**Records excerpted from a collection:**
=====
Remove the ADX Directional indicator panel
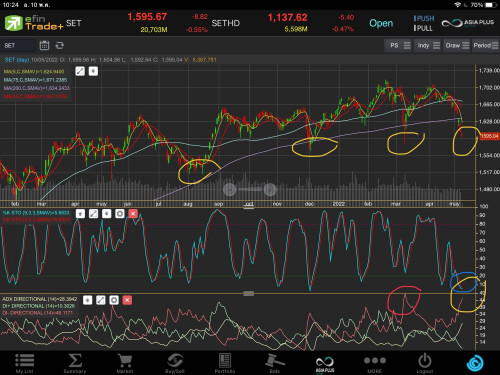 tap(127, 300)
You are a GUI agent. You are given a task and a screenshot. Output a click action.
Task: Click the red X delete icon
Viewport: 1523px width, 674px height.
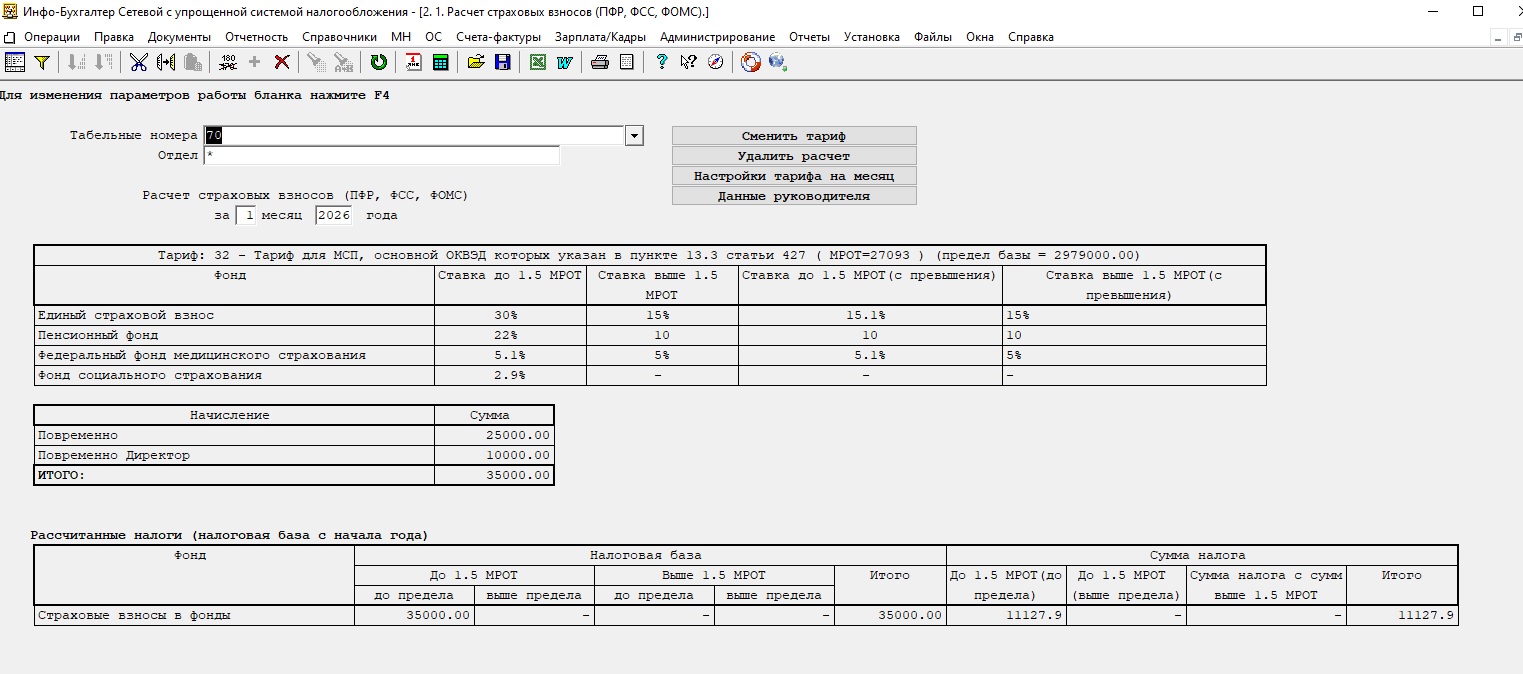[282, 62]
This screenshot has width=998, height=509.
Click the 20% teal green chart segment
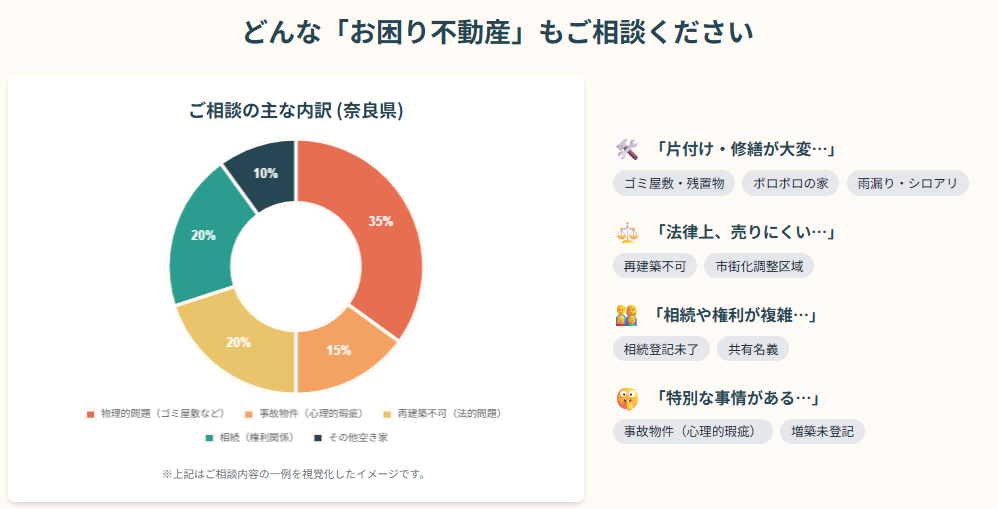[x=206, y=235]
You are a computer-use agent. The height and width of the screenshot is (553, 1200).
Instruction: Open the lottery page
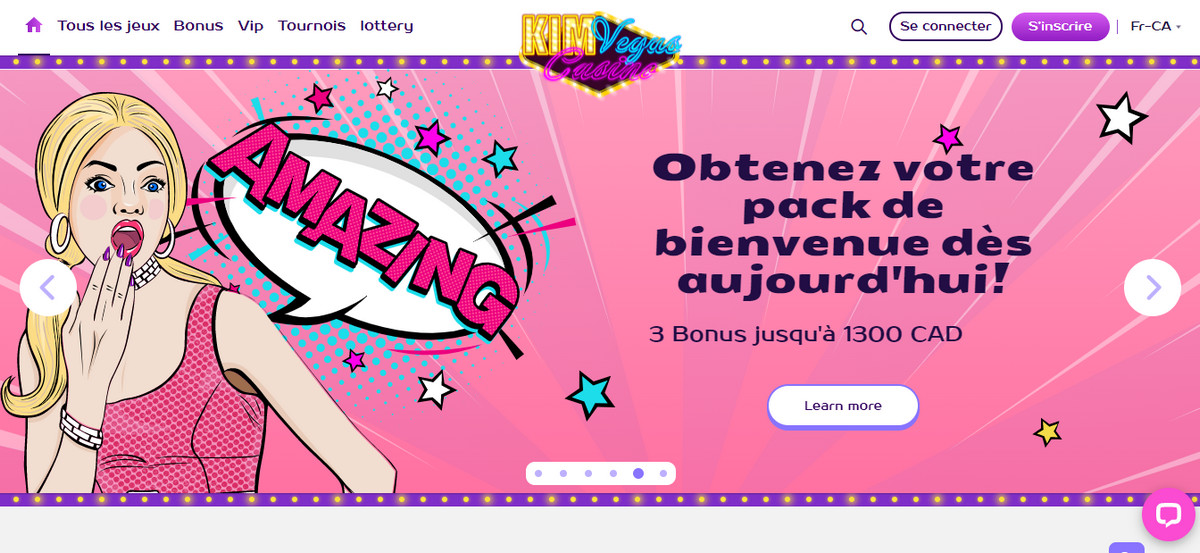tap(386, 26)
=====
**EXERCISE DIRECTIONS:**
If a line in the entries contains the word "screenshot", copy that line out.

**WRITTEN SOLUTION:**
You are a GUI agent. You are given a task and a screenshot. Output a click action.
This screenshot has width=998, height=509.
You are a computer-use agent. The height and width of the screenshot is (553, 1200).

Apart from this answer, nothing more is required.